To support compliant billing for CPT 98012, documentation must confirm that the encounter was a real-time, audio-only telehealth visit with an established patient, requiring straightforward medical decision making (MDM) or more than 10 minutes of total provider time.

Your encounter record should include:

  • Patient consent for the use of audio-only telehealth, documented at the start of the encounter.
  • Verification of patient identity using at least two identifiers (e.g., name and date of birth).
  • Provider credentials and role (physician, NP, or PA) clearly listed.
  • Statement of modality indicating “audio-only synchronous communication” (no video used).
  • Chief complaint or reason for visit describing the issue addressed.
  • Total provider time documented as >10 minutes, including:
    • Exact start and end times, or
    • Total duration on the date of service.
  • Straightforward MDM documentation, showing:
    • Problems: One stable chronic condition, minor acute issue, or preventive discussion.
    • Data: Minimal review of notes, test results, or medication refills.
    • Risk: Low risk of morbidity or treatment complications.
  • Summary of clinical discussion, including:
    • Patient-reported updates or concerns.
    • Provider assessment, advice, or minor treatment adjustments.
    • Self-care instructions or medication guidance.
  • Provider attestation confirming personal performance and accuracy of the documentation.
  • Non-overlap statement verifying that no other E/M (in-person or video) was billed on the same date.
  • Follow-up plan documented, including next check-in or in-person visit schedule.

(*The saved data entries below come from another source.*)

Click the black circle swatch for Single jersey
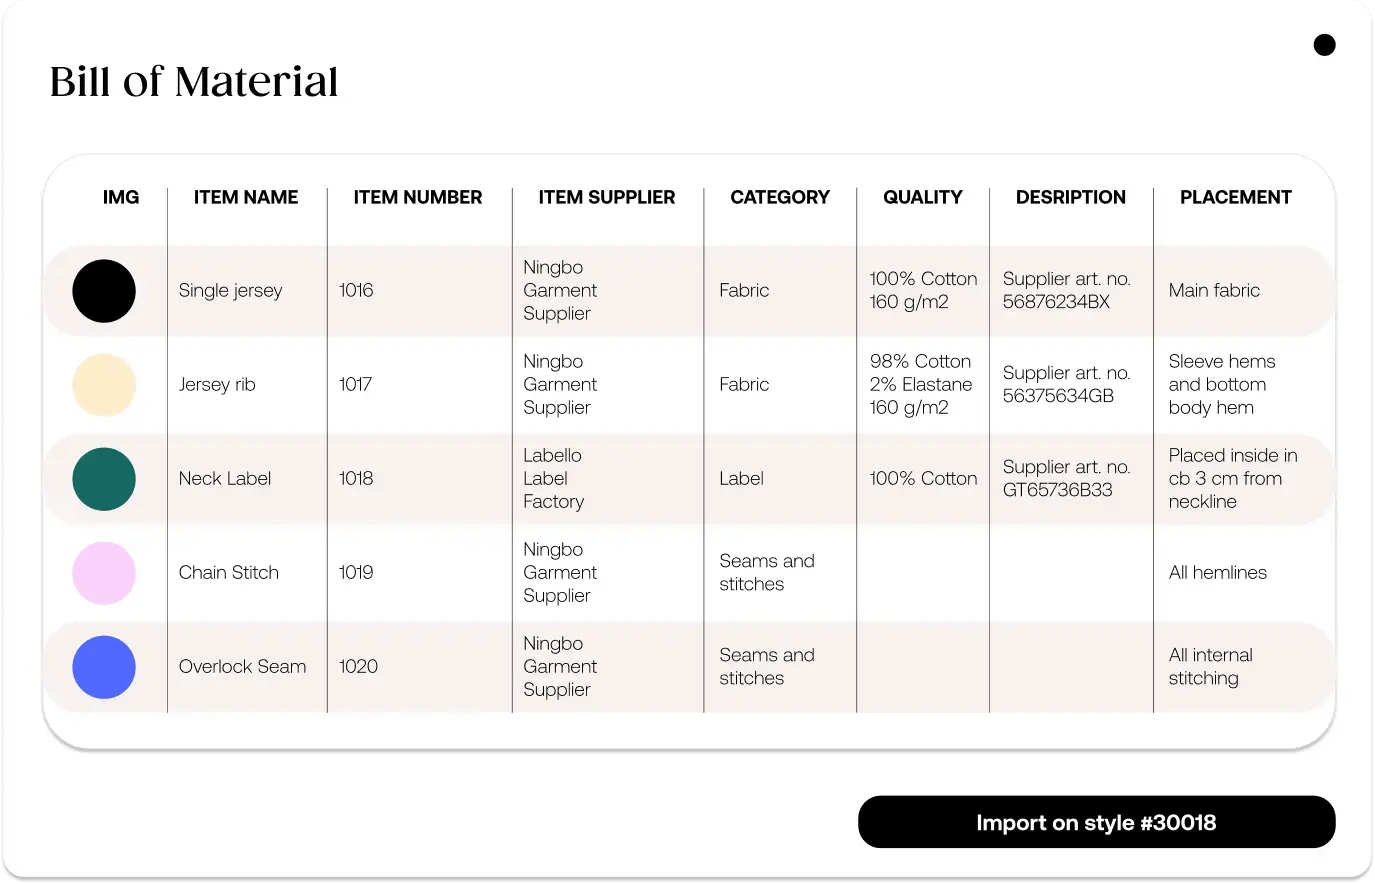The width and height of the screenshot is (1375, 884). pyautogui.click(x=104, y=291)
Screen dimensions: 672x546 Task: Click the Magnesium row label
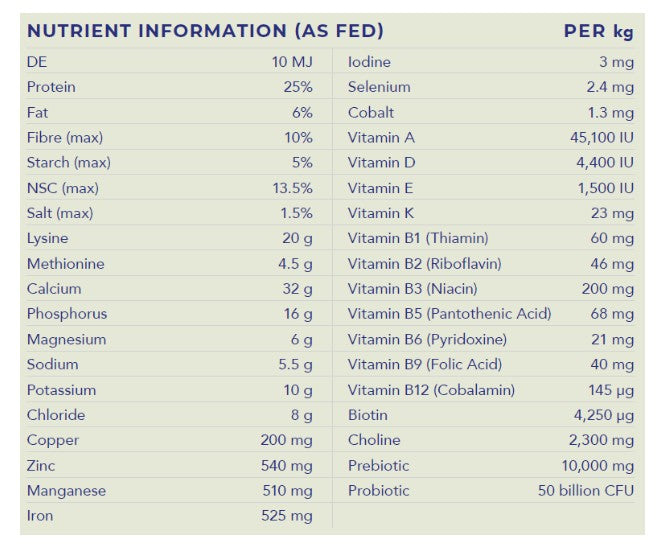coord(66,339)
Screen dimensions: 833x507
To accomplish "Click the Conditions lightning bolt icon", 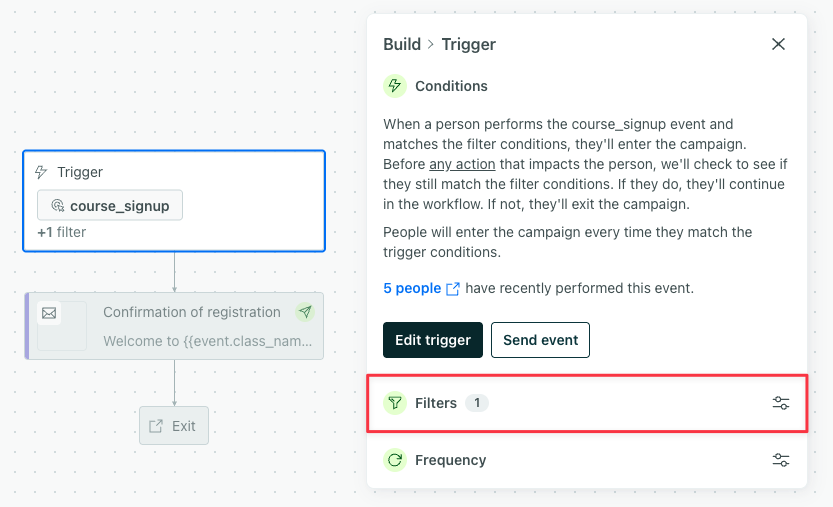I will 395,86.
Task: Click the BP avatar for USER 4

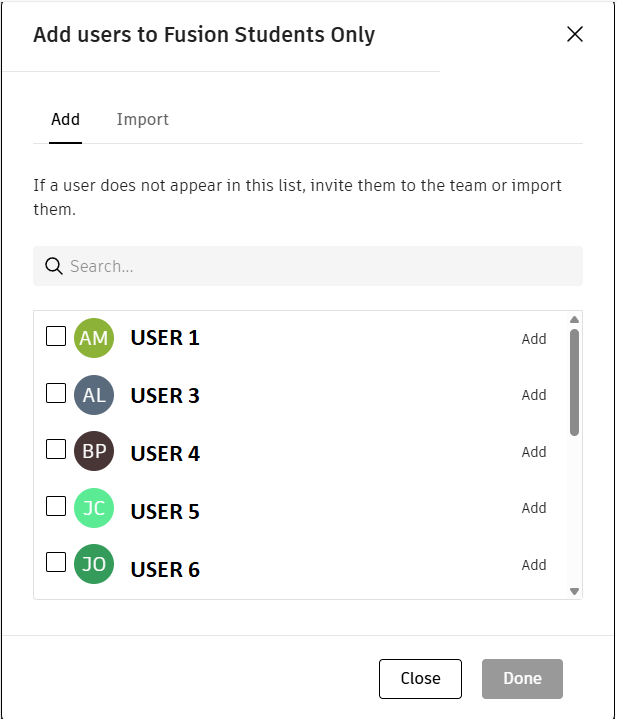Action: pos(94,452)
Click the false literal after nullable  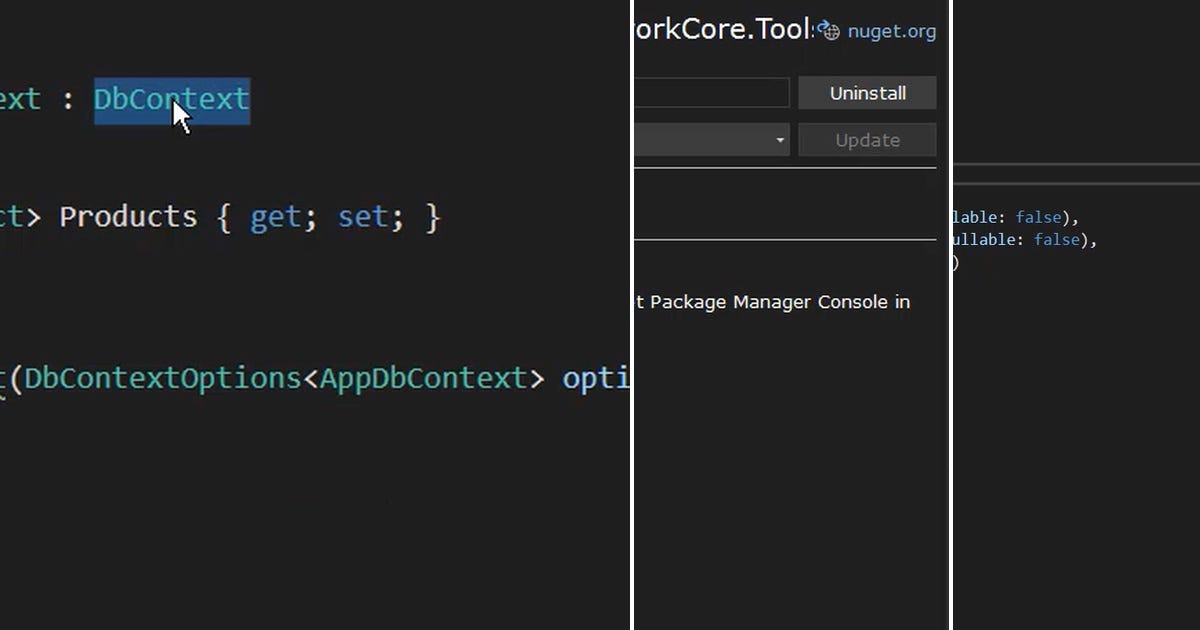click(x=1057, y=239)
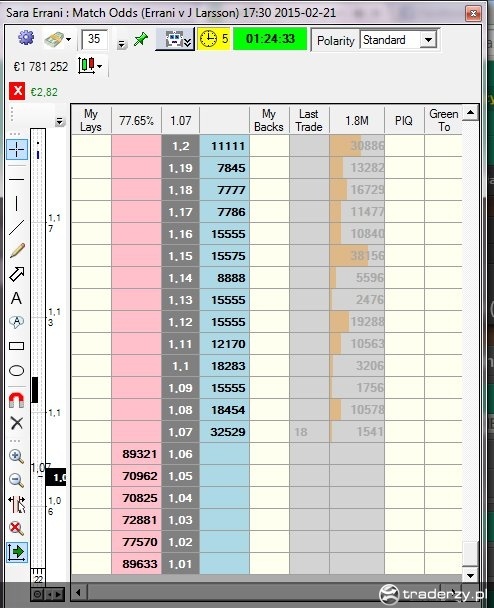Viewport: 494px width, 608px height.
Task: Expand the money stake dropdown arrow
Action: pos(69,40)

Common CPT 98012 Billing Mistakes (and How to Avoid Them)

❌ Billing Without More Than 10 Minutes of Documented Time

When coding by time, providers must clearly record more than 10 minutes of total provider time on the date of service. Encounters lasting 10 minutes or less do not qualify for 98012 and may instead meet criteria for CPT 98016 (brief communication technology service).

❌ Missing Straightforward MDM Justification

If selecting the code based on medical decision making, documentation must show straightforward complexity—a simple or stable problem, minimal data review, and low risk of treatment decisions.

❌ Failing to Specify Audio-Only Modality

Each encounter note must explicitly state that the visit was performed using audio-only synchronous communication (no video used). Payers may deny claims if this modality statement is missing.

❌ Omitting Patient Consent or Identity Verification

Patient consent for telehealth delivery and identity verification (e.g., name and date of birth) must be documented at the start of every encounter.

❌ Using CPT 98012 for New Patients

CPT 98012 applies only to established patients. New-patient audio-only visits must be billed under the 98008–98011 code range, based on time or MDM complexity.

❌ Counting Non-Billable Time

Administrative work, scheduling, or documentation performed outside the date of service cannot be included in total provider time. Only provider-performed, medically necessary tasks on the same date count toward the threshold.

❌ Reporting 98012 With Same-Day E/M Codes

Audio-only E/M codes (98008–98015) cannot be billed in conjunction with in-person or video-based E/M services for the same patient on the same day.

❌ Incomplete Clinical Summary

Even for brief encounters, providers must include a complete clinical narrative documenting the history, assessment, plan, and follow-up. Missing this summary can trigger payer denials or compliance reviews.